TASK ITEM ::
Every entry needs to be duplicated exactly.

RECORD EXTRACTS ::
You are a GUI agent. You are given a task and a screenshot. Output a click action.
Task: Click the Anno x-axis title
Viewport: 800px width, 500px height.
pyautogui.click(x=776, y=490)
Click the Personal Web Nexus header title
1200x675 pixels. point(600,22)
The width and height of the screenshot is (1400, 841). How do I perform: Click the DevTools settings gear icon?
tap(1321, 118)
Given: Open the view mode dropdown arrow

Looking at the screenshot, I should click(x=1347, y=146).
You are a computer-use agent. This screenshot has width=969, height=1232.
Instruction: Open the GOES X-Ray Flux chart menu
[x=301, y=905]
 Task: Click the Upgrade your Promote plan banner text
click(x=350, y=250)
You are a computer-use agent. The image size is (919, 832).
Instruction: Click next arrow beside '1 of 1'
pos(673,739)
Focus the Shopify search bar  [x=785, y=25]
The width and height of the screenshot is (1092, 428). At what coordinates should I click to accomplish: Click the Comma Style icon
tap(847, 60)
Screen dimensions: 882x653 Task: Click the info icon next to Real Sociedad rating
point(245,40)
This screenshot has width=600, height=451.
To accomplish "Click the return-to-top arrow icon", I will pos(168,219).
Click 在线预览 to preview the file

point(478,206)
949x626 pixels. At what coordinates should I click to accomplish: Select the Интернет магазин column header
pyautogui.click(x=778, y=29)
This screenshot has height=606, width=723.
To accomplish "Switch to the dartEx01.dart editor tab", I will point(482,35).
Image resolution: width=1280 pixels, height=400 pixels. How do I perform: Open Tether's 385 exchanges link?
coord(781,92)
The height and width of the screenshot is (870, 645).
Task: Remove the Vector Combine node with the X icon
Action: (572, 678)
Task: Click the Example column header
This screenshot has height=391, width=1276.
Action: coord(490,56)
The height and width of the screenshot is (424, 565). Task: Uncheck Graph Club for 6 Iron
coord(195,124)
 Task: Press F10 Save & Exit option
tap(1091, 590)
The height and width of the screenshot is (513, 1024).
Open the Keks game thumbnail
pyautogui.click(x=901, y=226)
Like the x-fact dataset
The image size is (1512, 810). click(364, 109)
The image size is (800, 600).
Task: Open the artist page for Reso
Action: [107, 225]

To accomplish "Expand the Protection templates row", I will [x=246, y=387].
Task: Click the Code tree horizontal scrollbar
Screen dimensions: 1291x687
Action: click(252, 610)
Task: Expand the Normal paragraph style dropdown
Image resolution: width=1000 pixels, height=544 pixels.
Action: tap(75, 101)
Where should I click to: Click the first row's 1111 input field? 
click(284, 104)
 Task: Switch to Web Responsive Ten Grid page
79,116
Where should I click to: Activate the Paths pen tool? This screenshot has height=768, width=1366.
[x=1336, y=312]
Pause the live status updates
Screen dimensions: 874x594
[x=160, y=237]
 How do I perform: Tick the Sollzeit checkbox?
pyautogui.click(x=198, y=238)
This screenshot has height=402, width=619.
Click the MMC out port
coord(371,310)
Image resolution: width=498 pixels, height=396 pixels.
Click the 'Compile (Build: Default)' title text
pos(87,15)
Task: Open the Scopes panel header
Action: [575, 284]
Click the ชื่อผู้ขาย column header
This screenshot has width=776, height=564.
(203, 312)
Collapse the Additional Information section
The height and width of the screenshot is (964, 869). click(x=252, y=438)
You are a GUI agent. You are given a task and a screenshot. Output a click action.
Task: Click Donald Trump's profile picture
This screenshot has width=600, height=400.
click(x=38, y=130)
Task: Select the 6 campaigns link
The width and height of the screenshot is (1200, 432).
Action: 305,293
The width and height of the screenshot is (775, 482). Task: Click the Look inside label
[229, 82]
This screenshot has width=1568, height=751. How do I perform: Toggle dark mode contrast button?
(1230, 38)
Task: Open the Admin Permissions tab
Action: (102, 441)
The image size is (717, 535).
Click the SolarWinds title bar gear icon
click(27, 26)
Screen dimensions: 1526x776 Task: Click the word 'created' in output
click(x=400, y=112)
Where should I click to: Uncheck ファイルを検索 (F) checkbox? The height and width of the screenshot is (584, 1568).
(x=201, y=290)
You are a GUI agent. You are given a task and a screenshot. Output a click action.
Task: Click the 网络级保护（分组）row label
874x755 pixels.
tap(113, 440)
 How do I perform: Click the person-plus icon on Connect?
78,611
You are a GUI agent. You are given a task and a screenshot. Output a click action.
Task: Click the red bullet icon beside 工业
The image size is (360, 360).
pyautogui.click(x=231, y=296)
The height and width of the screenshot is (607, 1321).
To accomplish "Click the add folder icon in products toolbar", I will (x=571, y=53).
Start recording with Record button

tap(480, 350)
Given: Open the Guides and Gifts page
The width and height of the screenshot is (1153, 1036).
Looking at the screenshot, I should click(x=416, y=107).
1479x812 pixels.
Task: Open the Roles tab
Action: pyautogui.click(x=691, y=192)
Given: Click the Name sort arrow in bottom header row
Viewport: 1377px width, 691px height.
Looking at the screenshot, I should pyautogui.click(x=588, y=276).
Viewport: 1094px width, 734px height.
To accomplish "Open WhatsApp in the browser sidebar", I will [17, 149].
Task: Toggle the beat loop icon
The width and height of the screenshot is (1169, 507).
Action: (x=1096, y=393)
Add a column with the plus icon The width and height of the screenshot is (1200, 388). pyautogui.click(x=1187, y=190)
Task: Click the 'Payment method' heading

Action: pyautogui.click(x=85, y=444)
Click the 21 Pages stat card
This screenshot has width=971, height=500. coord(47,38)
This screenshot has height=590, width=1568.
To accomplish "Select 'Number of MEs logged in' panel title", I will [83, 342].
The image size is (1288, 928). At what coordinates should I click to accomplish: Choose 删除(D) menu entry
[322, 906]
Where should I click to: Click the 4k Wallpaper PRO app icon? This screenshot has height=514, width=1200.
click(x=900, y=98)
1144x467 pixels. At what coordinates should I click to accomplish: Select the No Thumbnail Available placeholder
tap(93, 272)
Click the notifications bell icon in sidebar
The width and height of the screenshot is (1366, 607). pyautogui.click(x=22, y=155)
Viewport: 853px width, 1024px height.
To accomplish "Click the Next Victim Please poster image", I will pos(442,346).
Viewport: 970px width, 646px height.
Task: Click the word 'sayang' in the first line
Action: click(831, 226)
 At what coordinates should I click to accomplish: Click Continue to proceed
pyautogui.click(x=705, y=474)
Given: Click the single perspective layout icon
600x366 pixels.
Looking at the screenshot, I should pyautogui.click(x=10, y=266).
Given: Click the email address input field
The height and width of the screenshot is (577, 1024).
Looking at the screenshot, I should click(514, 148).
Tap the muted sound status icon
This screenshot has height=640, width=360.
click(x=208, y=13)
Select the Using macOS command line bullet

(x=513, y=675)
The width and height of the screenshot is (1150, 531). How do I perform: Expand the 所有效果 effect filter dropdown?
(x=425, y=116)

ANSWER FOR THE TASK ::
You are a GUI agent. You are given a task and a screenshot. Output a click action.
Task: Click the Anno x-axis title
Viewport: 800px width, 500px height.
pyautogui.click(x=776, y=490)
Click the Personal Web Nexus header title
1200x675 pixels. point(600,22)
The width and height of the screenshot is (1400, 841). How do I perform: Click the DevTools settings gear icon?
tap(1321, 118)
Given: Open the view mode dropdown arrow

Looking at the screenshot, I should click(x=1347, y=146).
You are a computer-use agent. This screenshot has width=969, height=1232.
Instruction: Open the GOES X-Ray Flux chart menu
[x=301, y=905]
 Task: Click the Upgrade your Promote plan banner text
click(x=350, y=250)
You are a computer-use agent. The image size is (919, 832).
Instruction: Click next arrow beside '1 of 1'
pos(673,739)
Focus the Shopify search bar  [x=785, y=25]
The width and height of the screenshot is (1092, 428). At what coordinates should I click to accomplish: Click the Comma Style icon
tap(847, 60)
Screen dimensions: 882x653 Task: Click the info icon next to Real Sociedad rating
point(245,40)
This screenshot has width=600, height=451.
To accomplish "Click the return-to-top arrow icon", I will pos(168,219).
Click 在线预览 to preview the file

point(478,206)
949x626 pixels. At what coordinates should I click to accomplish: Select the Интернет магазин column header
pyautogui.click(x=778, y=29)
This screenshot has height=606, width=723.
To accomplish "Switch to the dartEx01.dart editor tab", I will point(482,35).
Image resolution: width=1280 pixels, height=400 pixels. How do I perform: Open Tether's 385 exchanges link?
coord(781,92)
The height and width of the screenshot is (870, 645).
Task: Remove the Vector Combine node with the X icon
Action: (572, 678)
Task: Click the Example column header
This screenshot has height=391, width=1276.
Action: coord(490,56)
The height and width of the screenshot is (424, 565). Task: Uncheck Graph Club for 6 Iron
coord(195,124)
 Task: Press F10 Save & Exit option
tap(1091, 590)
The height and width of the screenshot is (513, 1024).
Open the Keks game thumbnail
pyautogui.click(x=901, y=226)
Like the x-fact dataset
The image size is (1512, 810). click(364, 109)
The image size is (800, 600).
Task: Open the artist page for Reso
Action: [107, 225]

To accomplish "Expand the Protection templates row", I will [x=246, y=387].
Task: Click the Code tree horizontal scrollbar
Screen dimensions: 1291x687
Action: click(252, 610)
Task: Expand the Normal paragraph style dropdown
Image resolution: width=1000 pixels, height=544 pixels.
Action: tap(75, 101)
Where should I click to: Click the first row's 1111 input field? 
click(284, 104)
 Task: Switch to Web Responsive Ten Grid page
79,116
Where should I click to: Activate the Paths pen tool? This screenshot has height=768, width=1366.
[x=1336, y=312]
Pause the live status updates
Screen dimensions: 874x594
[x=160, y=237]
 How do I perform: Tick the Sollzeit checkbox?
pyautogui.click(x=198, y=238)
This screenshot has height=402, width=619.
Click the MMC out port
coord(371,310)
Image resolution: width=498 pixels, height=396 pixels.
Click the 'Compile (Build: Default)' title text
pos(87,15)
Task: Open the Scopes panel header
Action: [575, 284]
Click the ชื่อผู้ขาย column header
This screenshot has width=776, height=564.
(203, 312)
Collapse the Additional Information section
The height and width of the screenshot is (964, 869). click(x=252, y=438)
You are a GUI agent. You are given a task and a screenshot. Output a click action.
Task: Click Donald Trump's profile picture
This screenshot has width=600, height=400.
click(x=38, y=130)
Task: Select the 6 campaigns link
The width and height of the screenshot is (1200, 432).
Action: 305,293
The width and height of the screenshot is (775, 482). Task: Click the Look inside label
[229, 82]
This screenshot has width=1568, height=751. How do I perform: Toggle dark mode contrast button?
(1230, 38)
Task: Open the Admin Permissions tab
Action: (102, 441)
The image size is (717, 535).
Click the SolarWinds title bar gear icon
click(27, 26)
Screen dimensions: 1526x776 Task: Click the word 'created' in output
click(x=400, y=112)
Where should I click to: Uncheck ファイルを検索 (F) checkbox? The height and width of the screenshot is (584, 1568).
(x=201, y=290)
You are a GUI agent. You are given a task and a screenshot. Output a click action.
Task: Click the 网络级保护（分组）row label
874x755 pixels.
tap(113, 440)
 How do I perform: Click the person-plus icon on Connect?
78,611
You are a GUI agent. You are given a task and a screenshot. Output a click action.
Task: Click the red bullet icon beside 工业
The image size is (360, 360).
pyautogui.click(x=231, y=296)
The height and width of the screenshot is (607, 1321).
To accomplish "Click the add folder icon in products toolbar", I will (x=571, y=53).
Start recording with Record button

tap(480, 350)
Given: Open the Guides and Gifts page
The width and height of the screenshot is (1153, 1036).
Looking at the screenshot, I should click(x=416, y=107).
1479x812 pixels.
Task: Open the Roles tab
Action: pyautogui.click(x=691, y=192)
Given: Click the Name sort arrow in bottom header row
Viewport: 1377px width, 691px height.
Looking at the screenshot, I should pyautogui.click(x=588, y=276).
Viewport: 1094px width, 734px height.
To accomplish "Open WhatsApp in the browser sidebar", I will [17, 149].
Task: Toggle the beat loop icon
The width and height of the screenshot is (1169, 507).
Action: (x=1096, y=393)
Add a column with the plus icon The width and height of the screenshot is (1200, 388). pyautogui.click(x=1187, y=190)
Task: Click the 'Payment method' heading

Action: pyautogui.click(x=85, y=444)
Click the 21 Pages stat card
This screenshot has width=971, height=500. coord(47,38)
This screenshot has height=590, width=1568.
To accomplish "Select 'Number of MEs logged in' panel title", I will [83, 342].
The image size is (1288, 928). At what coordinates should I click to accomplish: Choose 删除(D) menu entry
[322, 906]
Where should I click to: Click the 4k Wallpaper PRO app icon? This screenshot has height=514, width=1200.
click(x=900, y=98)
1144x467 pixels. At what coordinates should I click to accomplish: Select the No Thumbnail Available placeholder
tap(93, 272)
Click the notifications bell icon in sidebar
The width and height of the screenshot is (1366, 607). pyautogui.click(x=22, y=155)
Viewport: 853px width, 1024px height.
To accomplish "Click the Next Victim Please poster image", I will pos(442,346).
Viewport: 970px width, 646px height.
Task: Click the word 'sayang' in the first line
Action: click(831, 226)
 At what coordinates should I click to accomplish: Click Continue to proceed
pyautogui.click(x=705, y=474)
Given: Click the single perspective layout icon
600x366 pixels.
Looking at the screenshot, I should pyautogui.click(x=10, y=266).
Given: Click the email address input field
The height and width of the screenshot is (577, 1024).
Looking at the screenshot, I should click(514, 148).
Tap the muted sound status icon
This screenshot has height=640, width=360.
click(x=208, y=13)
Select the Using macOS command line bullet

(x=513, y=675)
The width and height of the screenshot is (1150, 531). How do I perform: Expand the 所有效果 effect filter dropdown?
(x=425, y=116)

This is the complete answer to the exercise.